The data pipeline automates a series of tasks related to processing and analysis of geographical and environmental data.
. ├── config.yml # Configuration file containing settings and paths ├── jobs # Scripts for various jobs to be executed │ ├── *.exp # Job scripts (SLURM/BASH executable) │ └── README.md ├── launcher.sh # Main script to launch the jobs ├── scripts # Python scripts that perform the core functionalities of the pipeline └── utility # Additional utilities and helper functions
Before running the pipeline:
- Ensure that all dependencies specified in the
config.yml
are installed and available. - Set the appropriate paths in the
config.yml
file. - Check that the necessary data is in place, as specified in the
config.yml
.
To execute the pipeline, you can use the launcher.sh
script. It accepts a mode, either "SLURM" or "BASH", to dictate how jobs should be executed.
./launcher.sh <MODE>
Replace <MODE>
with either SLURM
if you're running on a cluster with SLURM workload manager or BASH
to execute the scripts directly.
Example:
./launcher.sh SLURM
Note: When using the SLURM
mode, the launcher will submit jobs using the sbatch
command and monitor their completion before moving to the next job. In BASH
mode, the jobs are executed directly.
The pipeline consists of several jobs, each dedicated to a specific processing or analysis task. Jobs are located in the jobs
directory and can be executed individually or as part of the pipeline using the launcher.sh
script.
The jobs included are:
- standardize_tifs: Standardizes TIF files for processing.
- proximity: Calculates the proximity for the data.
- calculate_global_stats: Calculates global statistics for the dataset.
- stack: Stacks layers of data.
- sample_deforestation: Samples deforestation tiles.
- cut_tiles_distributed: Cuts tiles, distributing the computantions across different nodes..
You can customize the pipeline by:
- Modifying the
config.yml
for different parameters or paths. - Adding or removing job scripts in the
jobs
directory. - Updating the
launcher.sh
script to include/exclude jobs as needed.

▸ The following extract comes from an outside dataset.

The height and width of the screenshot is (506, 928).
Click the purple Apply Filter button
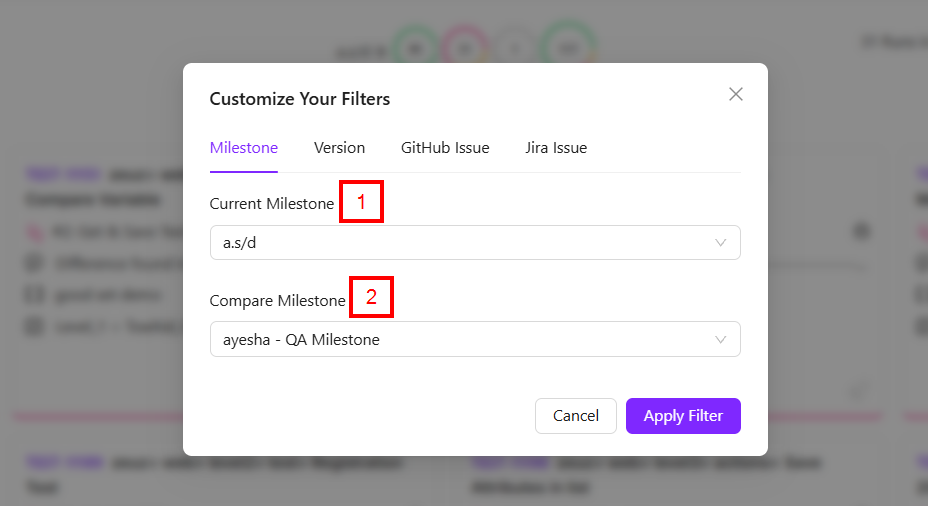pyautogui.click(x=683, y=416)
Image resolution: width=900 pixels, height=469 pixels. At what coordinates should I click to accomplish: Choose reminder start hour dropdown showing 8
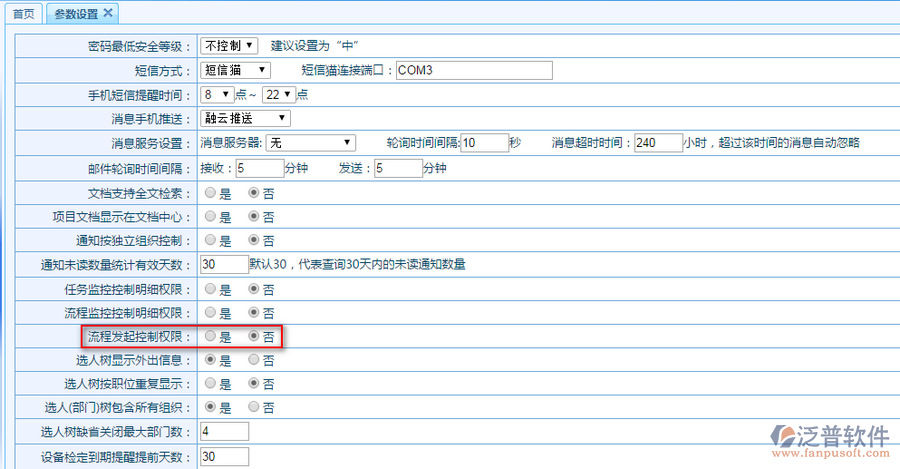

This configuration file serves as the central settings repository for the data pipeline.
-
RESOLUTION: The spatial resolution of the data, in meters. Set to
30
for 30-meter resolution. -
WINDOW_SIZE: The dimension size for splitting datasets into smaller windows. For instance, a window size of
256
would create 256x256 pixel windows. -
DST_CRS: The Coordinate Reference System to be used for output datasets, specified as an EPSG code.
-
TARGET_EXTENT: The geographical extent for output datasets. This specifies the bounding box for processing data.
-
TARGET_VARIABLE: The variable of interest in the datasets.
-
MODULES: Lists the software modules required for the pipeline, which will be loaded before processing.
-
WORK_DIR: Specifies the main working directory. This is where all processing will take place.
-
PYTHON_ENV: Path to the Python virtual environment to be used.
-
RAW_DATA: Directory containing the raw input data.
-
DATA_DIR: Directory where processed data will be stored.
-
SHAPEFILE: The path to a shapefile used in the processing, in this case, specifying the Amazon biome borders.
-
LOG_DIR: Directory where log files will be stored. It helps in tracking the progress and debugging if needed.
- DEFAULT: Contains default settings for running tasks on a SLURM cluster.
- NODES: The number of nodes to be used for SLURM jobs.
- NTASKS: Number of tasks to run.
- CPUS_PER_TASK: Specifies how many CPUs will be used per task.
- RUN_TIME: Maximum allowed runtime for the SLURM job.
- MEM_PER_CPU: Memory allocated per CPU.
Detailed settings and paths for each of the tasks/jobs in the pipeline:
- standardize_tifs: This job processes raw data to standardize TIF files.
- stack_xtest: Stacks different layers of data together.
- sample_deforestation: Samples tiles from areas that have undergone deforestation.
- proximity: Calculates proximity measurements for specified features.
- cut_tiles_distributed: Splits larger datasets into smaller tiles, distributed across resources.
- clip_tifs: Clips TIF files based on a specified shape or boundary.
- calculate_global_stats: Computes global statistics for the datasets over the years specified.
Each job section contains specific settings such as log file locations, input data paths, and output directories.
To ensure that the pipeline runs smoothly, it is imperative to periodically review and update the config.yml
file, especially when introducing new datasets or changing directory structures.